September 2009-February 2015 

Hilleberg Nammajt 2

I have not bought any other brand of tent, but Hilleberg, since August 2006, and our first encounter with the Nammatj 2 was on a 25 day stretch in the Revelation Mountains in September 2009. For me, it is still a go-to tent, although I don’t love it like I do my Kaitum, it is actually the stronger tent. 

The Nammatj belongs to the Black Label class of Hilleberg tents, which is their strongest line, utilizing Kerlon 1800 fabric (outer tent) with a tear strength of 40 lb., and 10 mm poles. These tents are suitable for the most extreme weather, and long duration setups, and compared to the Kaitum with Kerlon 1200 fabric, which has a tear strength of 26.5 lb, and 9 mm poles, they do have the edge. The Kaitum 2, which is my favorite, belongs to the Hilleberg Red Label line, which is next to the Black Labels, and focuses more on light weight, than ultimate strength. 

The Nammatj 2 actually has the same floor plan as the Kaitum 2, but the difference (apart from the stouter materials) is evident when you crawl inside. You pretty quickly realize the absence of the vestibule on the back side (as with the Kaitum), and this makes for a more confined feel. The back of the tent slopes rapidly, and ultimately you give up some head space, whereas the Kaitum is the same on both ends. It does need to by staked, and guyed out properly of course, and you will probably want to sleep with your head at the door of this model, rather than at the rear due to the sloping rear. 

The Nammatj 2 only has the one door, and one vestibule, and you can add vestibule length by going to the GT model, but this barebones tent weighs in at 5 lb. 1 oz. minimum weight, and the whole packed weight is 6 lb. 9 oz. The weights are always listed with Hilleberg tents in this fashion, in case you don’t want to carry the stakes, or bags, etc. The minimum weight is just for the tent itself, and the poles. I should state here that depending on what type of country you are in, you can often leave off packing the stakes, and of course the bags are not really needed if you are shaving pounds. We are often in alpine country where the soil is not conducive to staking, and there is an abundance of boulders, and they are much safer to use, and I like good 20-30 lb. boulders to really secure the guy lines in case the winds get up in that 50 mph and above range. 

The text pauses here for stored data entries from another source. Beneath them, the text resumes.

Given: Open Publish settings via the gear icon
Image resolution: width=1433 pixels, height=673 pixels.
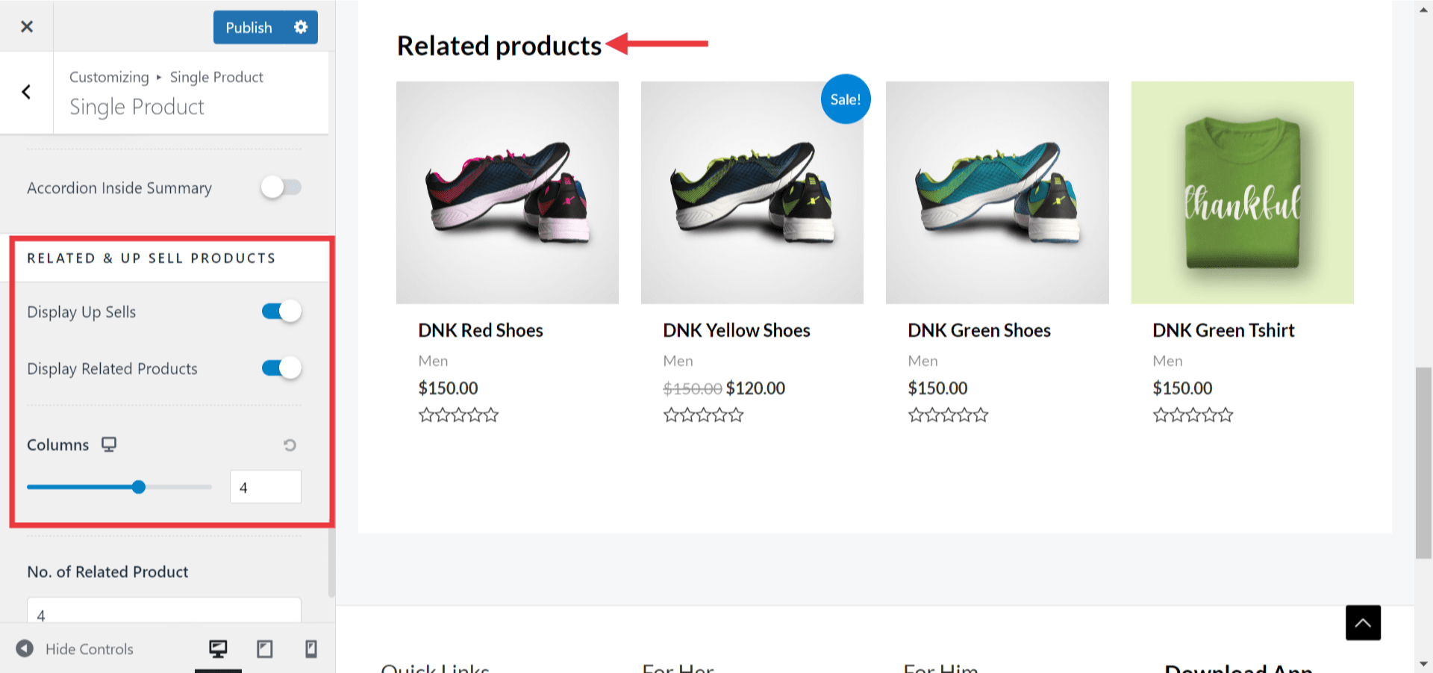Looking at the screenshot, I should pyautogui.click(x=301, y=27).
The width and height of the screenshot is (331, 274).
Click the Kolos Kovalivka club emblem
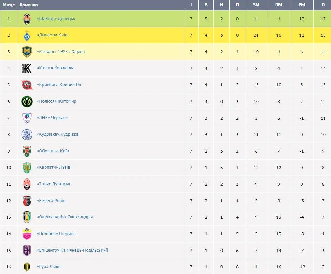[x=27, y=68]
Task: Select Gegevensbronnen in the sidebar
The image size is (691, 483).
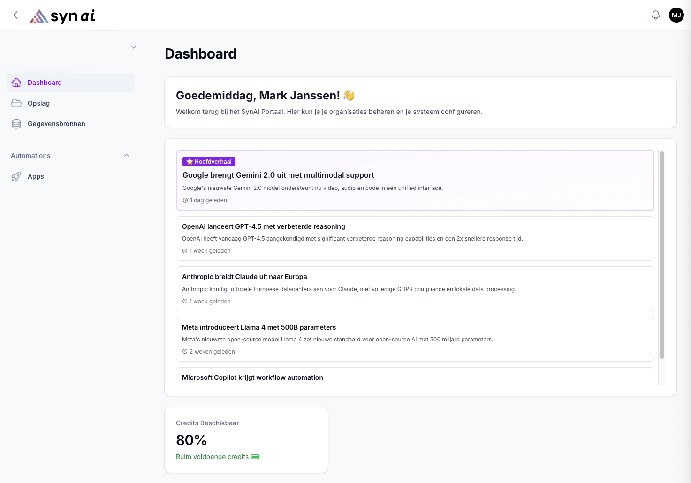Action: click(56, 124)
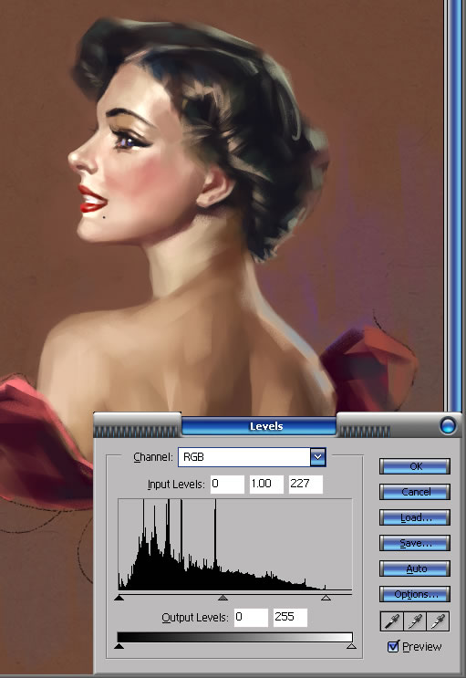
Task: Click the input shadow field showing 0
Action: [x=227, y=485]
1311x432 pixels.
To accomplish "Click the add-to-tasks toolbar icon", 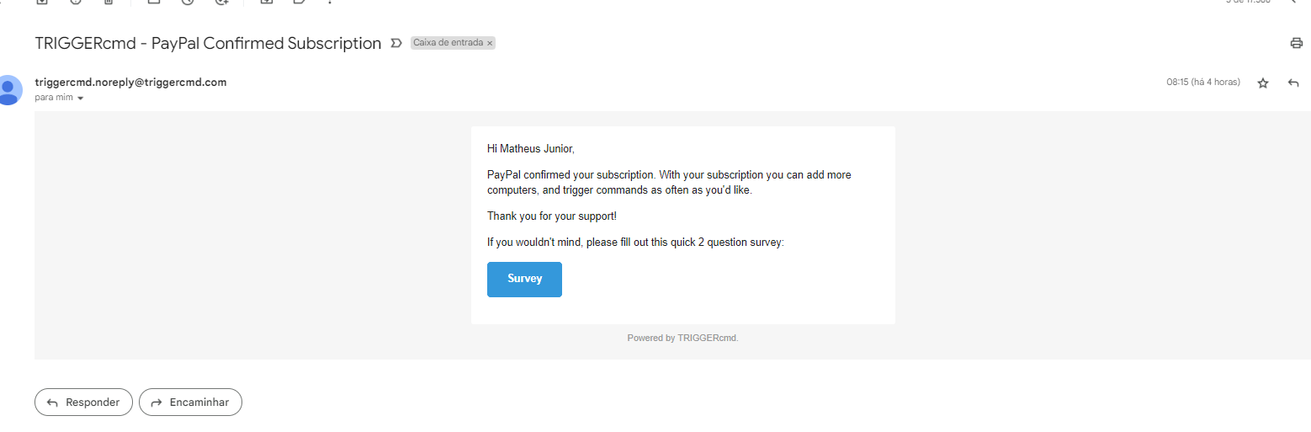I will pyautogui.click(x=221, y=2).
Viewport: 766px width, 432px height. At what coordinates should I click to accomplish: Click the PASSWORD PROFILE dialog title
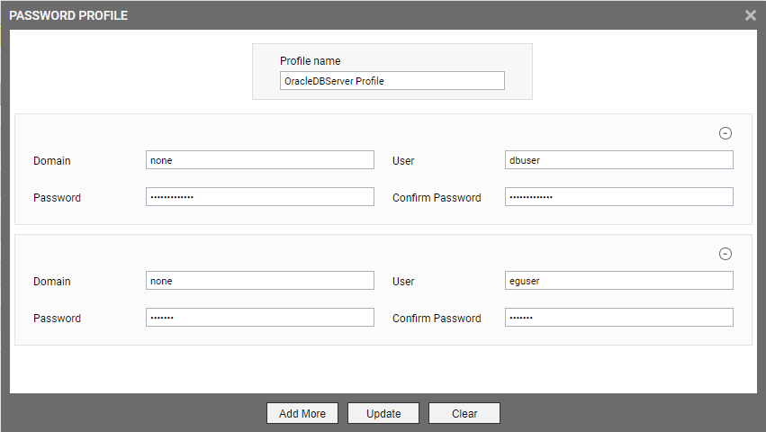pos(68,15)
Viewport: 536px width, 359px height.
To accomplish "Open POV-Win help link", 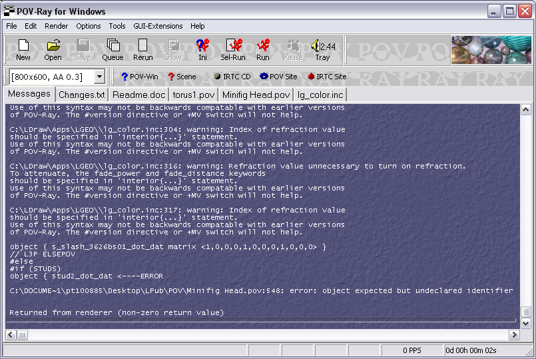I will tap(139, 77).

I don’t give the Nammatj 2 a 5 star because I don’t really like the sloping rear, at least not from the inside, but it does serve its purpose very well. It is perfectly fine for 2 men, although it will not feel as roomy as the Kaitum that has a door on both ends, and a vestibule on both ends, but it is less costly. The positive side is you can safely ride out anything in this tent, it is a very roomy for one, and certainly adequate for 2 men, and it doesn’t require as much of a lengthy spot to pitch in, and that is often an issue for us in sheep country.